Axis order at EPSG:4326. The authority definition of EPSG:4326 is latitude-longitude, but GeoJSON, shapely, and most in-memory tooling use longitude-latitude. A layer read through a driver that honours authority axis order arrives transposed, and because a swapped point often still lands inside [-90, 90] for both axes, the bounding-box check can pass. Assert the expected axis order explicitly with pyproj and, for regions with |lat| < 90 < |lon| impossible under a swap, add a domain-specific bounds check tighter than the global envelope.
Antimeridian-spanning bounding box. A layer that straddles ±180° longitude reports a total_bounds of roughly [-180, ..., 180, ...] — a box that appears to wrap the whole planet even though the data occupies a narrow strip across the Pacific. A naive extent check reads this as valid but a downstream clip against it fails. Detect the wrap (min near −180 and max near +180 with an empty middle) and either split the layer at the seam or shift into a region-local projected CRS before the extent assertion.

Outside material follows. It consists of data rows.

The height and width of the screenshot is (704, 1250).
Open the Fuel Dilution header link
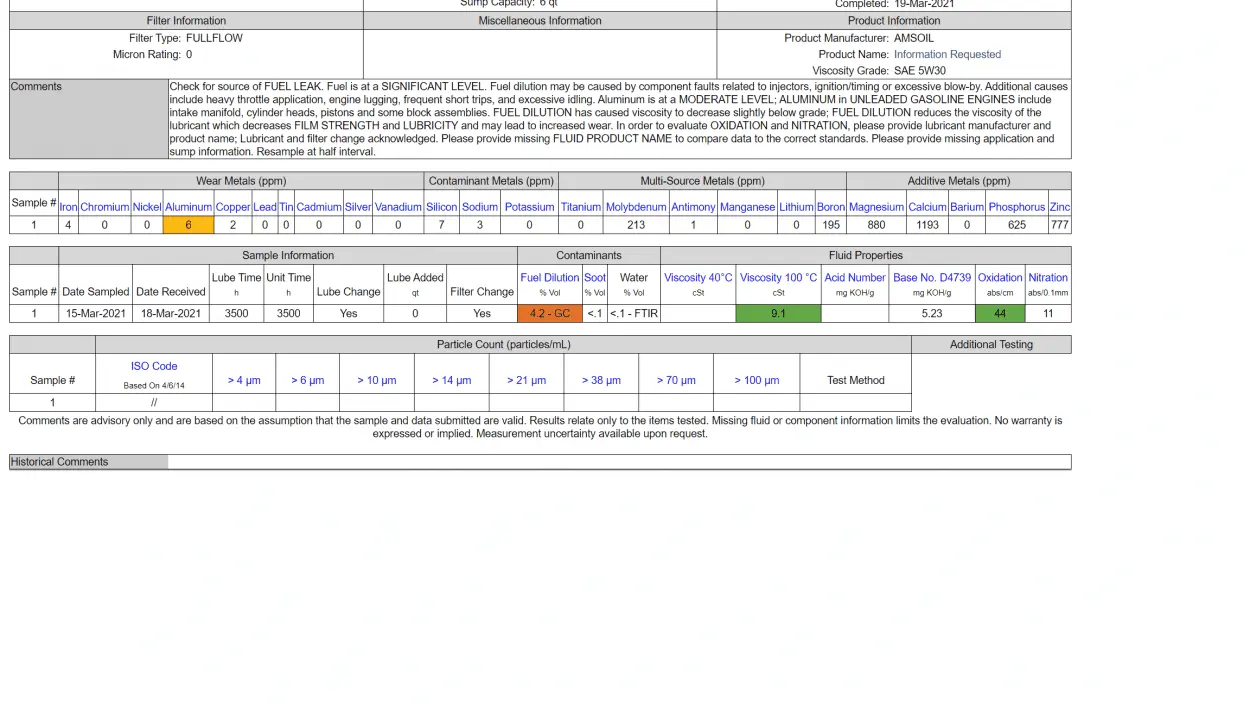tap(549, 278)
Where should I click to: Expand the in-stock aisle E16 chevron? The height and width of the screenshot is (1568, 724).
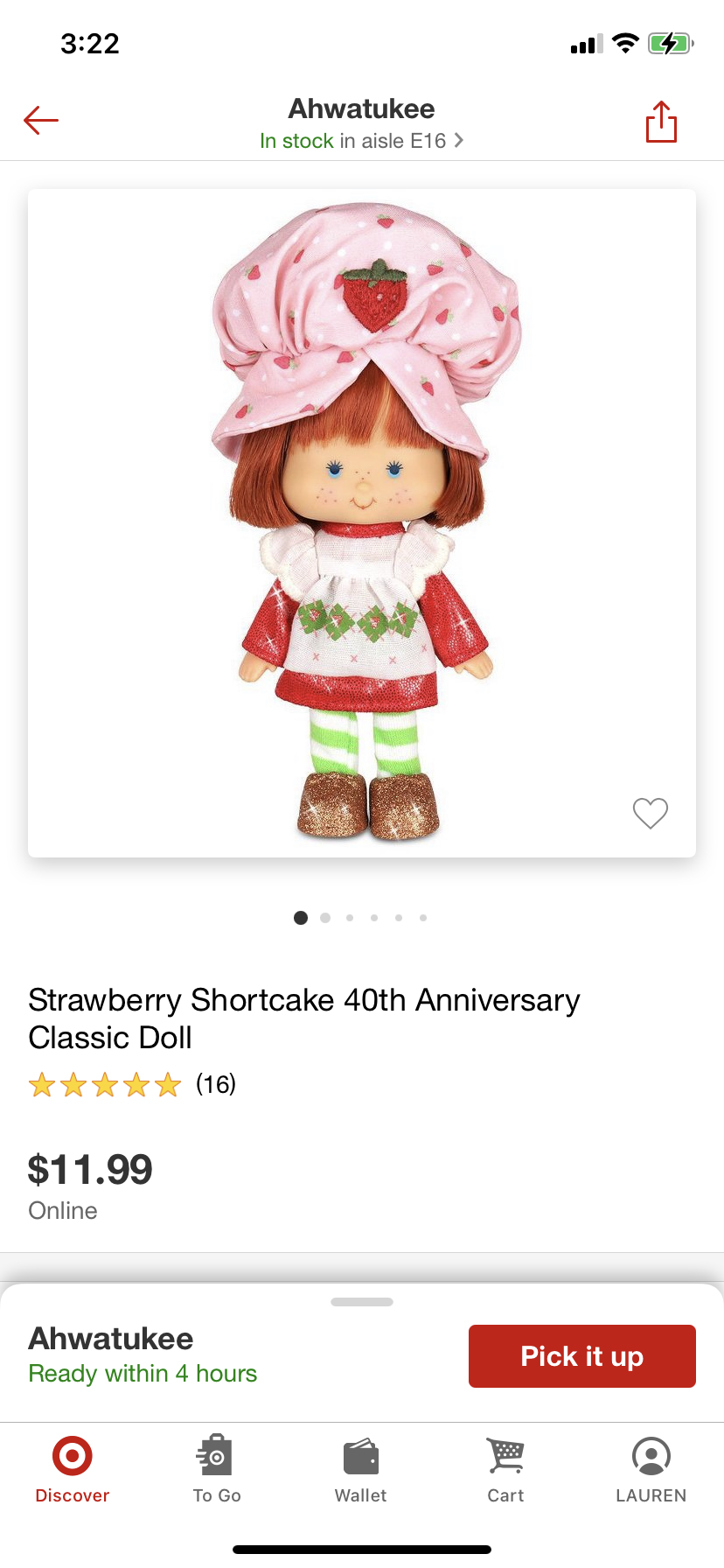pyautogui.click(x=459, y=140)
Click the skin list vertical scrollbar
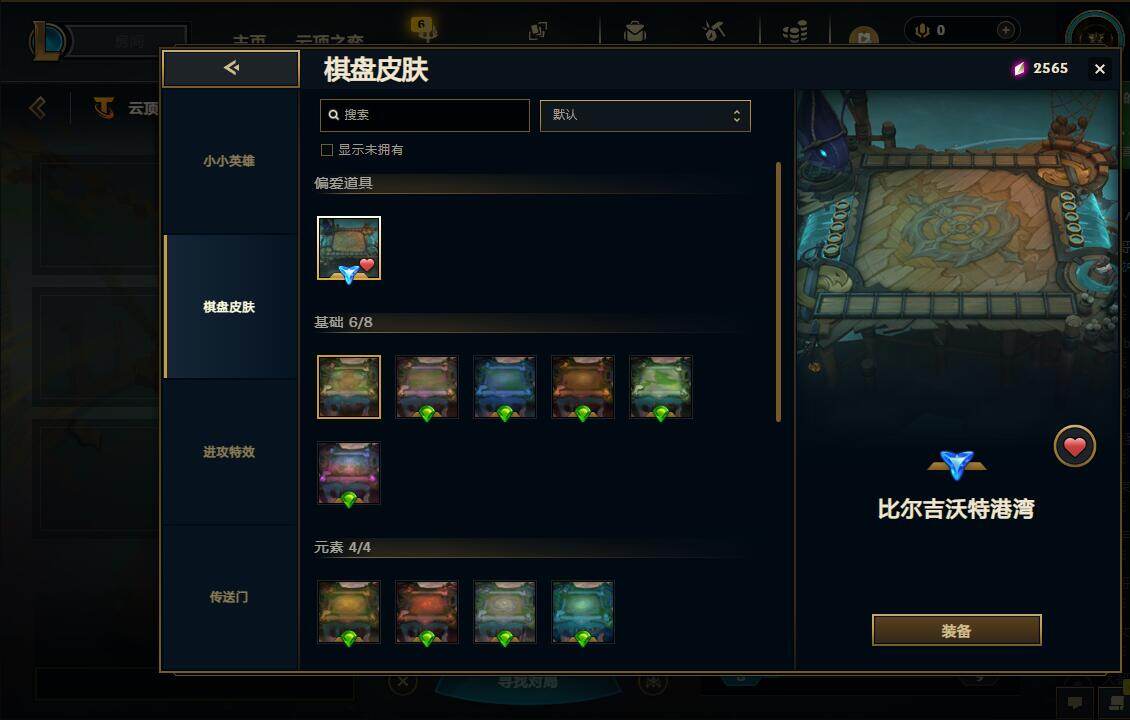The height and width of the screenshot is (720, 1130). point(778,292)
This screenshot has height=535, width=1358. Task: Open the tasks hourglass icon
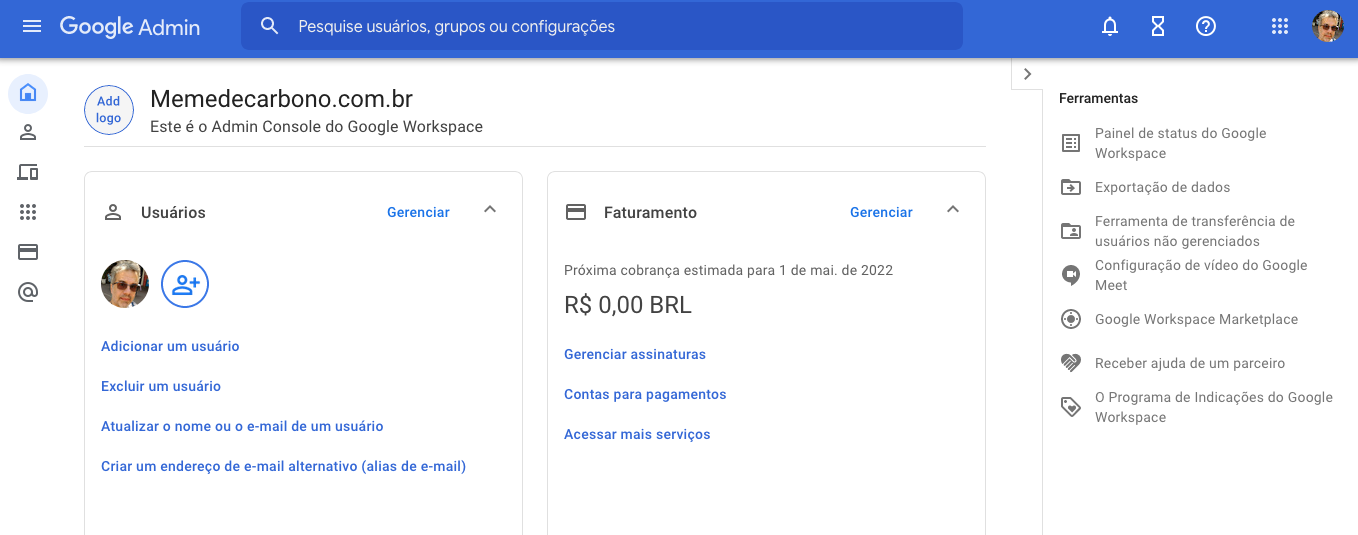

UTM zone boundaries. Pipelines that pick a UTM zone from a layer’s centroid silently choose different zones for layers whose centroids fall on opposite sides of a 6°-wide boundary, so two datasets that should share a CRS end up in EPSG:32630 and EPSG:32631. The contract must pin one explicit projected CRS for the whole run — a single equal-area CRS such as EPSG:6933, or one named UTM zone — rather than deriving it per-layer from geometry.

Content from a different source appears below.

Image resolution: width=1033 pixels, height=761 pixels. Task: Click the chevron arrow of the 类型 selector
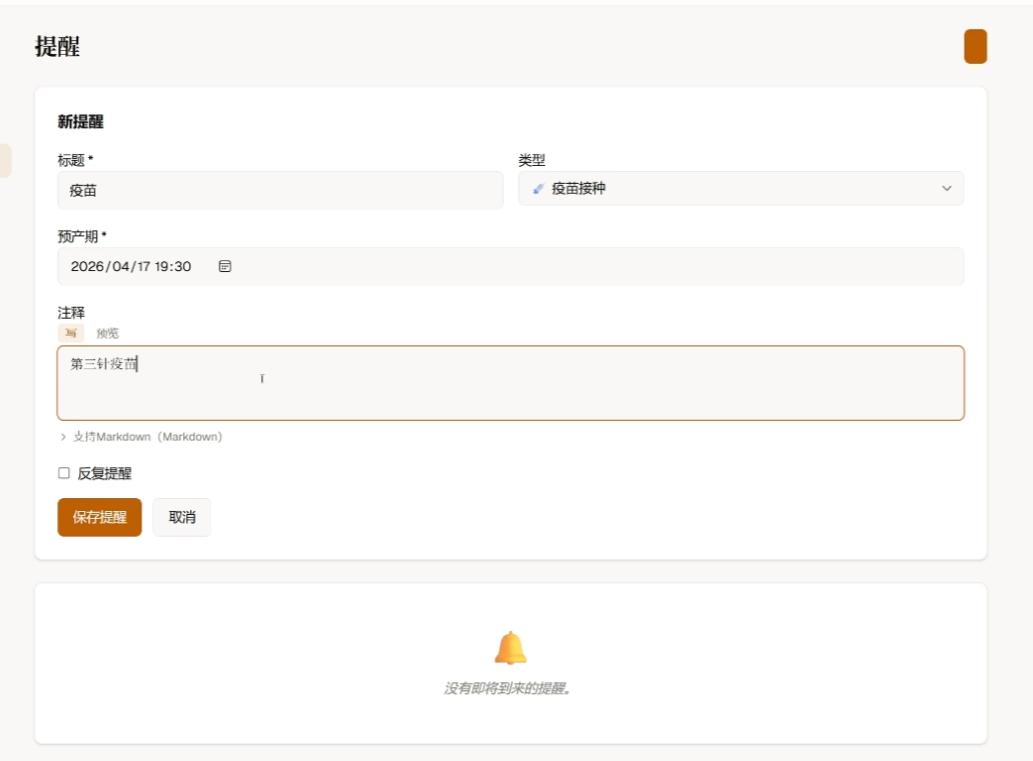click(x=946, y=188)
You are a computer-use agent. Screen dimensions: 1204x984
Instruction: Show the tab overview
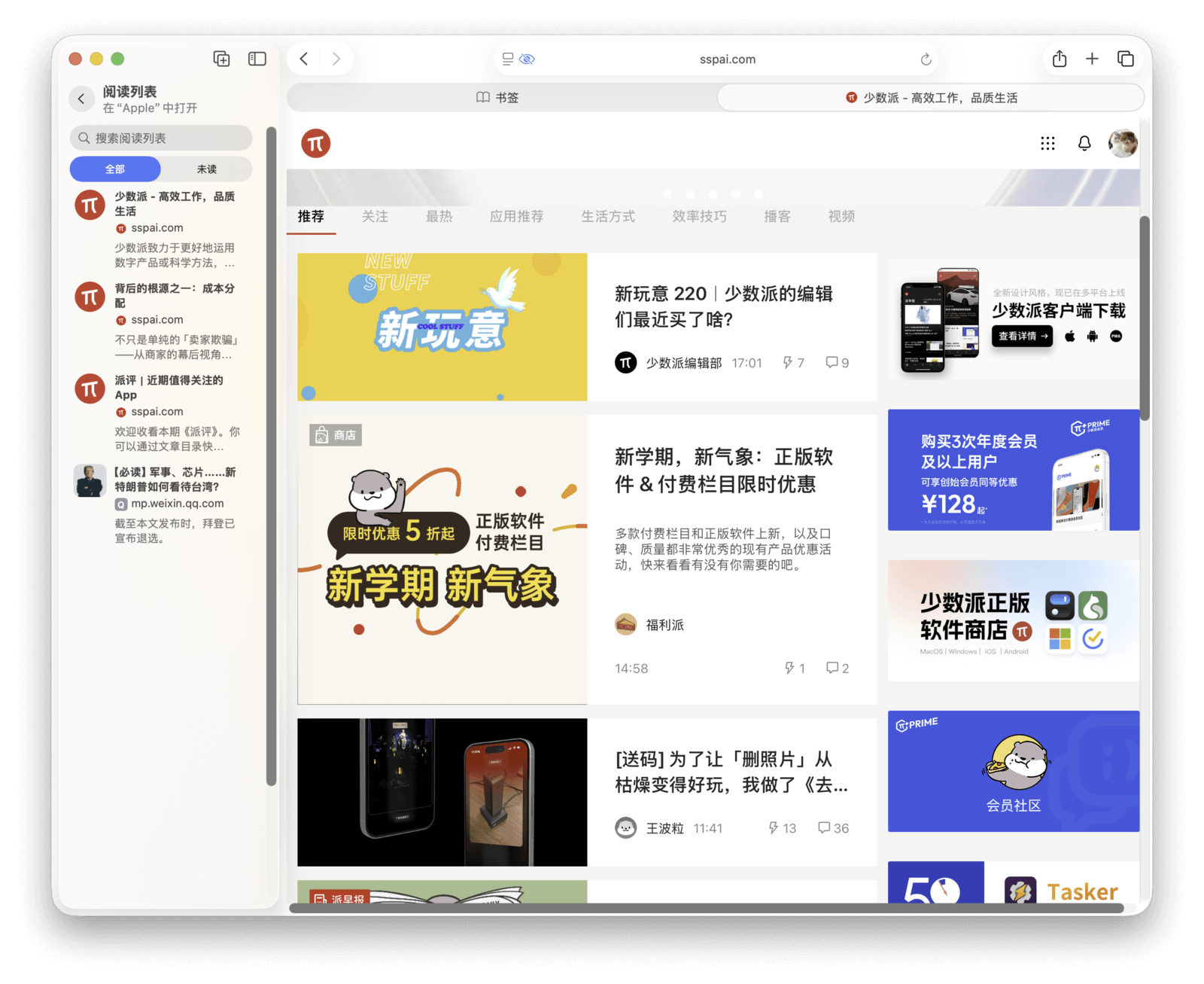coord(1125,59)
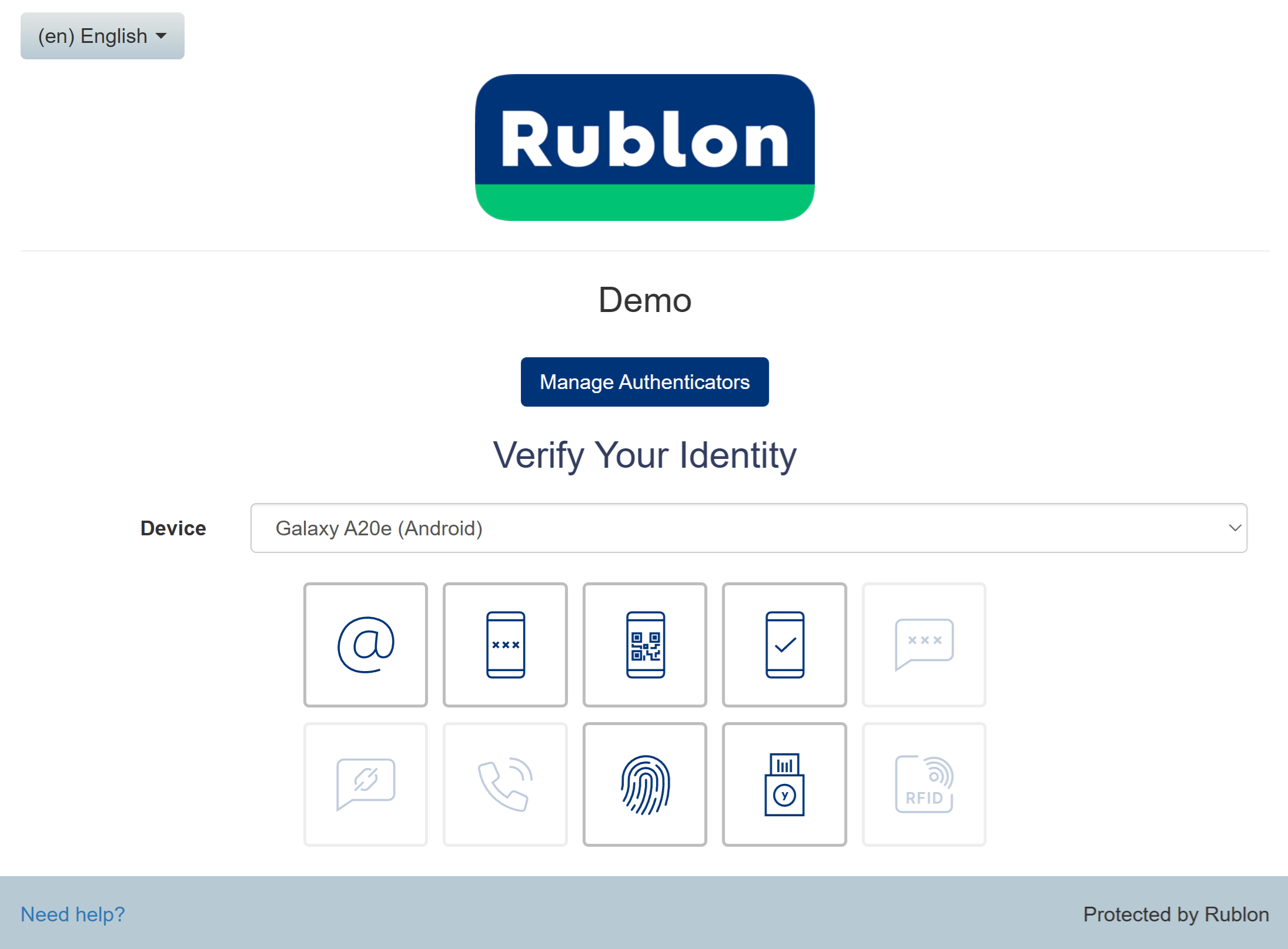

Why not just default a missing CRS to EPSG:4326 and move on?
Because a missing CRS is a signal that something upstream lost metadata, and defaulting hides that failure while producing wrong numbers when the data was actually projected. A degree of longitude is not a metre, so mislabelling metre coordinates as degrees corrupts every distance, area, and join downstream. The contract refuses to guess and forces the upstream producer to declare its CRS explicitly.

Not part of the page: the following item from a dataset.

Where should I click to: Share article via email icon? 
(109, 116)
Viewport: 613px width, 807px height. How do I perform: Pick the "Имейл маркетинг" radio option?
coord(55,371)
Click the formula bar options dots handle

Which CRS should the internal working stages use?
Use a metric CRS for any stage that computes distances, areas, or tessellations, because those operations are meaningless in degrees. A global equal-area CRS such as EPSG:6933 works for worldwide data; a single named UTM zone is tighter for a regional dataset. Reproject to EPSG:4326 only at the final write boundary if consumers expect geographic coordinates, and assert the CRS on both sides of that reprojection.
The bounding-box check passes but coordinates still look wrong. What else can drift?
Axis order. EPSG:4326 is formally latitude-longitude while most tooling uses longitude-latitude, and a transposed point frequently still falls inside the valid global range, so the extent check passes. Assert the expected axis order explicitly through pyproj and add a domain-tight bounds check for your region, where a swap would push a coordinate outside the expected local envelope even though it stays inside the global one.